_PASSAGE TO READ_:
▼

There are, of course, many other polishes! 

These are combined with cutting and light cutting and polishing pads on a machine polisher (for example the Porter Cable 7424). More aggressive polishes work best on cutting pads, the less aggessive ones I would use on light cutting pads and finishing polishes I would use on a polishing pad. (Yellow, Orange and White respecitvely in colour if using the Lake Country pads). Also, you can get both 6" and 4" pads - the 4" pads can generate more heat bhen used on a PC7424 and therefore have more cutting power so are good for more severe swirl marks.

To machine polish, the generic method I use is as follows. Spread the polish with the machine off over a small area of the paint (2' by 2'). Turn on the machine at a low speed (speed 3 on PC) and go for one quick pass to spread the polish even more, then turn machine up in speed (speed 5 on PC) and go for a single slow pass with increased pressure on the PC head, then turn machine up in speed again (speed 6 on PC) and go for multiple slow passes with medium pressure over the head of the PC and keep going until the polish starts to dust. Remove the residue with a microfibre towel.

_General Rules of Thumb for Machine Polishing_
1. Always work out what the least aggressive pad and polish combination required for the task in hand. To do this, start with a light aggressive polish on a light cutting pad - eg Meguiars #80 on a light cutting pad. Apply this and examine result. If marks not removed, step up to Meguiars #80 on a cutting pad and repeat. Again examine, and if required step up again to #83 on a light cutting pad and so on. Once you've got to the least aggessive combination required, proceed to polish the car and if you've gone for an aggressive combination be sure to follow this up with a finishing polish to restore surface gloss.

▲

_TO-DO LIST_:
a) Answer each question from the machine polishing passage.
(i) What color is the Lake Country pad used for finishing polishes?
(ii) At what speed on the PC is the single slow pass with increased pressure made?
(iii) Which polish and pad does the first rule of thumb say to start with?
b) Decide whether each statement agrees with the machine polishing passage. Answer yes or no, and quote the words that decide it.
(i) On a PC7424, the 4" pads generate less heat than the 6" pads.
(ii) The polish is spread over the paint before the machine is switched on.
(iii) The residue is removed with a microfibre towel.
c) Write out the part of the machine polishing passage that opens with the words containing "There are, of" and closes with "severe swirl marks.", copying it word for word.
The lines after this point are drawn from a different source.

_SOURCE MATERIAL_:
▼

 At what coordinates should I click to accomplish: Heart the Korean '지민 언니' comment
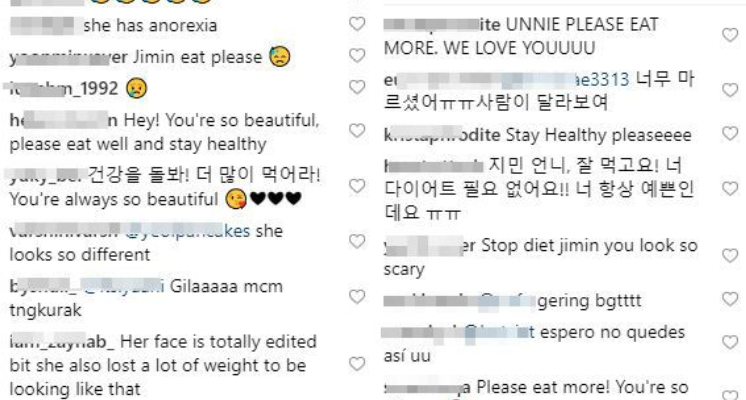click(x=730, y=189)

▲

_RESPONSES PER TASK_:
a)
(i) White
(ii) Speed 5
(iii) Meguiars #80 on a light cutting pad

b)
(i) No: "the 4" pads can generate more heat"
(ii) Yes: "Spread the polish with the machine off over a small area of the paint"
(iii) Yes: "Remove the residue with a microfibre towel."

c)
There are, of course, many other polishes! 

These are combined with cutting and light cutting and polishing pads on a machine polisher (for example the Porter Cable 7424). More aggressive polishes work best on cutting pads, the less aggessive ones I would use on light cutting pads and finishing polishes I would use on a polishing pad. (Yellow, Orange and White respecitvely in colour if using the Lake Country pads). Also, you can get both 6" and 4" pads - the 4" pads can generate more heat bhen used on a PC7424 and therefore have more cutting power so are good for more severe swirl marks.